The number of agenda items for individual topics varies. Each agenda item is tagged with an abbreviation that indicates the specialty field (eg, "Ophth" for ophthalmology, "GenSurg" for general surgery) and a number, starting with the Arabic 1 in each chapter. The number is not meant to indicate importance or priority; it is provided simply to allow for easy cross-reference and citation.

  Immediately following its identifying tag, each agenda item is also labeled with a letter from A to D, designating the type of research design and the clinical priority or importance of the proposed study. The word level is decidedly not intended to imply degrees of quality. The definitions for A-level through D-level studies are as follows:

Proposed A (or C) studies generally must be preceded by B (or D) studies since research literature on geriatrics aspects of the specialties is today generally deficient in information that would allow for construction of the most efficient and cost-effective controlled trials.
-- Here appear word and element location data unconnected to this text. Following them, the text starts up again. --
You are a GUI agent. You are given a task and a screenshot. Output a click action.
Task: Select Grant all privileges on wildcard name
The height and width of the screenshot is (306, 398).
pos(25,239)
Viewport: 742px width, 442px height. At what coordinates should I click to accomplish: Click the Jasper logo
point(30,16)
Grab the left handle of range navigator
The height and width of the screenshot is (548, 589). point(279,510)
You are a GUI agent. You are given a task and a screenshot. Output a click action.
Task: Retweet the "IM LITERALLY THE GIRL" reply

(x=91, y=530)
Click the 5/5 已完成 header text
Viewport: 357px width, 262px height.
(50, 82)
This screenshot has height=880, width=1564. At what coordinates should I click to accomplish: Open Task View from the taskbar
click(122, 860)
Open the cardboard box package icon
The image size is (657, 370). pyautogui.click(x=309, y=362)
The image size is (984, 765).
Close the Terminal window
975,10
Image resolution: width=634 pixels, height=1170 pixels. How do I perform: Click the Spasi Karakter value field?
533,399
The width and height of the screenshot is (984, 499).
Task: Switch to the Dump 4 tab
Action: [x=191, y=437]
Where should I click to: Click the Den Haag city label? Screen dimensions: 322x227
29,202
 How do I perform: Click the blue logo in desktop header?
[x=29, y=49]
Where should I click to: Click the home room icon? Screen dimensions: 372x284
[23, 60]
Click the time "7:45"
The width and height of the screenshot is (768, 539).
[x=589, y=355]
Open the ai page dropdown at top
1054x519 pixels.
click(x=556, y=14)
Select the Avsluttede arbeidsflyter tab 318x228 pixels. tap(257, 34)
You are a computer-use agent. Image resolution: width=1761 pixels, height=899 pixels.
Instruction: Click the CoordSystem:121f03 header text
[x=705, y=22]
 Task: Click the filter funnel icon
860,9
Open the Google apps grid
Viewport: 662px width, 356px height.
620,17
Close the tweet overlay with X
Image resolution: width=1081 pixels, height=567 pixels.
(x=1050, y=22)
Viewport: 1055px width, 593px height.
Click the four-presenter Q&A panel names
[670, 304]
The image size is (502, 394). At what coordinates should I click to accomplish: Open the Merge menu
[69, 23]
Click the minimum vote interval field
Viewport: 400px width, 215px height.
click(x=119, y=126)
Thus, although A studies rank higher in terms of the quality of the evidence they would provide, B studies often have sequence priority over A studies. Therefore, in the chapters that follow, we generally list B studies before the resultant A studies.

  The research agenda items are almost entirely focused on clinical research. Where basic science investigations are critically needed to precede any clinical investigation, we have indicated that, classifying such research as level B studies, but we have not suggested details regarding the design and execution of such studies.

  The key questions at the end of each chapter are numbered separately from the series of agenda items within the chapter. The hypothesis-generating studies described with each key question are equivalent to level-B designations used elsewhere in the text, and the hypothesis-testing studies are equivalent to level A.

  A listing of all research agenda items will be available at the following Web site: http://www.americangeriatrics.org.

Specialty Databases

Many of the research items call for examination or use of databases maintained by the U.S. Department of Health and Human Services and by various specialty societies. To assist the reader, we have therefore included links to health-related databases used by the authors in their own research, which may be found at http://www.americangeriatrics.org.This list does not contain all the relevant databases that are available, but it does include those used most often by the authors. We are not responsible for errors that may exist in the list of links, but we will try to keep it correct and current.

Index

All elements in the book are thoroughly indexed by topic: discussions of the literature in all the specialty fields and for each cross-cutting issue, specific studies by name, tables and figures, the agenda items and key questions, descriptions of research design, project history and methods, and more. Wherever the reference in the index is to an agenda item, the page number is bolded, which allows readers to look up a specific topic of particular interest (eg, postoperative delirium) and find all the agenda items in the book that relate to that topic. Index references to tables are signaled by the letter t after the page number; figures are likewise referenced with the letter f after the page number. When a topic might be referred to by any one of several synonyms, we index it under all the various terms.

References

  1. Jones RS, Richards K. Office of Evidence-Based Surgery charts course for improved system of care. Bull Am Coll Surg 2003;88(4):11-21.